From the male perspective, a man possesses the gaze because he is a man, whereas a woman has the gaze only when she assumes the male gazer role—when she objectifies others by gazing at them like a man. Eva-Maria Jacobsson supports Paul's description of the "female gaze" as "a mere cross-identification with masculinity", yet evidence of women's objectification of men—the discrete existence of a female gaze—can be found in the "boy toy" ads published in teen magazines, for example, despite Mulvey's contention that the gaze is property of one gender. Whether or not this is an example of female gaze or rather an internalized male gaze is up for debate, along with the other ideas on this subject. In terms of power relationships, the gazer can direct a gaze upon members of the same gender for asexual reasons, such as comparing the gazer's body image and clothing to those of the gazed-at individual.[6]: 127 

With respect to her essay, Mulvey stressed in a 2011 interview with Roberta Sassatelli: "First, that the 1975 article "Visual Pleasure and Narrative Cinema" was written as a polemic, and as Mandy Merck has described it, as a manifesto; so I had no interest in modifying the argument. Clearly I think, in retrospect from a more nuanced perspective, about the inescapability of the male gaze."[6]: 128 

Criticism

Matrixial gaze

Bracha Ettinger criticizes this notion of the male gaze by her proposition of a matrixial gaze.[18] The matrixial gaze is not operative where a "male gaze" is placed opposite to a "female gaze" and where both positive entities constitute each other from a lack (such an umbrella concept of the gaze would precisely be what scholars such as Slavoj Žižek claim is the Lacanian definition of "The Gaze"). Ettinger's proposal doesn't concern a subject and its object, existing or lacking. Rather, it concerns "trans-subjectivity" and shareability on a partial level, and it is based on her claim concerning a feminine-matrixial difference that escapes the phallic opposition of masculine/feminine and is produced in a process of co-emergence. Ettinger works from the very late Lacan, yet, from the angle she brings, it is the structure of the Lacanian subject itself that is deconstructed to a certain extent, and another kind of feminine dimension appears, with its hybrid and floating matrixial gaze.[19]
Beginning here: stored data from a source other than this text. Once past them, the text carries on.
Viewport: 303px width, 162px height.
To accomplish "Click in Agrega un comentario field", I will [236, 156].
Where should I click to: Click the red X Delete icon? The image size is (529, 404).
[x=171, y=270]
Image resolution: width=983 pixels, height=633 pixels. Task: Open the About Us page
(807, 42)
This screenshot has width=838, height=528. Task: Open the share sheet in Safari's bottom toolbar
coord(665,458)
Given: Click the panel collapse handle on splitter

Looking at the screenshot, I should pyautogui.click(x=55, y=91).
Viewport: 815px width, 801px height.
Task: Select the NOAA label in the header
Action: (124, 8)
Ways of Seeing: the Renaissance nude

In the book Ways of Seeing (1972), John Berger addressed the subject of female sexual objectification in the arts, noting that men look and women are looked at, that men act and women are acted upon according to usages and conventions, which are, at last, being questioned, but have by no means been overcome by artists. That in Renaissance nudes, women watch themselves being looked at.[20] Such mores of usage and conventions of observation relate the objectifying male gaze to Lacan's theory of the social alienation that results from the psychological split, between seeing one's self and seeing an ideal version of one's self. In Italian Renaissance painting, especially in the genre of the nude subject, that perceptual split arises from being both the viewer and the viewed, and from seeing one's self through the gaze of other people.[21]

Women and the gaze

Griselda Pollock, in her article, "Modernity and the Spaces of Femininity" argues that the female gaze can often be visually negated.[22] Pollock claims Robert Doisneau's photo Sidelong Glance supports this argument.[23] In the photo, a middle-aged bourgeois couple are looking around an art gallery. The spectator view of the picture is from inside the shop but the couple are looking in different places than the view of the spectator. The woman is commenting on an image to her husband, while the husband is being distracted by a nude female painting. The nude female painting is hung within view of the spectator. The woman is looking at another image, but it is out of view of the spectator. The man's gaze has found something more interesting and he has chosen to ignore the woman's comment. According to Pollock, "She is contrasted iconographically to the naked woman. She is denied the picturing of her desire; what she looks at is blank for the spectator. She is denied being the object of desire because she is represented as a woman who actively looks, rather than returning and confirming the gaze of the masculine spectator".[22]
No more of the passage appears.